It's not as accurate as you'd like it to be. Some issues are:
- It's quite lossy.
- It'll do better on images containing common objects vs rare or even novel objects.
- You won't know how much the result deviates from the original if all you're given is the prompt/conditioning vector and what model to use it on.
- You cannot easily "compress" new images, instead you would have to either finetune the model (at which point you'd also mess with everyone else's decompression) or do an adversarial attack onto the model with another model to find the prompt/conditioning vector most likely to create something as close as possible to the original image you have.
- It's rather slow.
Also it's not all that novel. People have been doing this with (variational) autoencoders (another class of generative model). This also doesn't have the flaw that you have no easy way to compress new images since an autoencoder is a trained encoder/decoder pair. It's also quite a bit faster than diffusion models when it comes to decoding, but often with a greater decrease in quality.

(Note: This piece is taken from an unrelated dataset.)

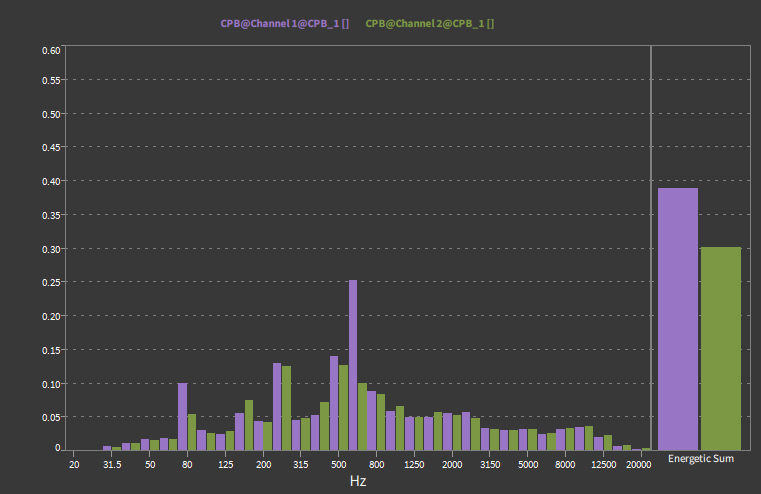This screenshot has width=761, height=494.
Task: Click the 20000 tick label on the frequency axis
Action: (x=639, y=465)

Most widespread diffusion models even use an autoencoder adjacent architecture to "compress" the input. The actual diffusion model then works in that "compressed data space" called latent space. The generated images are then decompressed before shown to users. Last time I checked, iirc, that compression rate was at around 1/4 to 1/8, but it's been a while, so don't quote me on this number.
edit: fixed some ambiguous wordings.
Yeah, I've noticed that too—there's a distinct 'AI vibe' that comes through in the generated responses, even if it's subtle.